Surely we've learned our lessons, right? So when the dying-animal smell pervaded the bathroom, and we looked everywhere and couldn't find anything, once again my husband went under the house. He found a dead mouse in the insulation, next to a water leak that would have created problems if it had gone undetected. Thanks again, little creatures! I guess it's true that insects and other critters can be important messengers of imbalance! And it's true that they can be communicated with in conings. And it's not the simple formulaic answer that deals with the infestations: we have to use our own minds, too. I'm most familiar and comfortable with conings, but I know there are other environmental processes that can pinpoint and solve home maintenance problems. I need to practice and become more familiar with them. I want to deal with house problems and fix them before some critter has to die for my cause — which will spare all of us a lot of grief. And maybe I'll get confident enough that I'll be willing to explain to our neighbors the reason we don't have ants dropping from our ceilings.

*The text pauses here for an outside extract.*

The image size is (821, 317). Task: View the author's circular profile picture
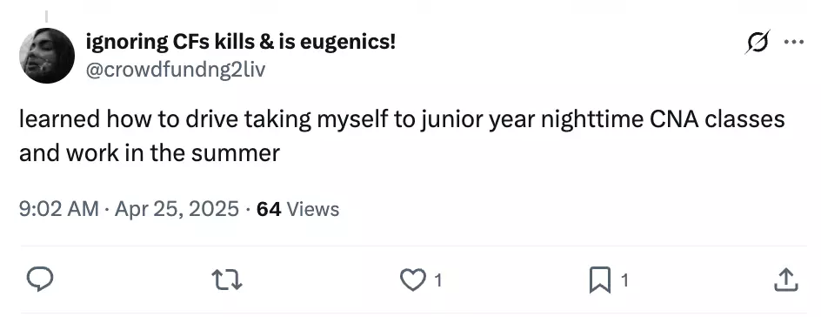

Are all my ant problems gone? I don't think of this as a permanent, fixed solution, never to be faced again. Now and then I see a scout ant in the house. Usually, I get a feeling that he's just passing through. Almost like he's got a briefcase in hand, hurrying through a shortcut to the important meeting, and he's late. Sometimes I see a scout and get a feeling to open a coning and double-check that all's well, and no big transport is planned. Occasionally there's an ant that seems to have come in by accident, and I take her back outside.

Although I have much more to learn, and, thankfully, Machaelle and Perelandra offer many more processes, the conings alone were able to help me so very much. I'm very grateful.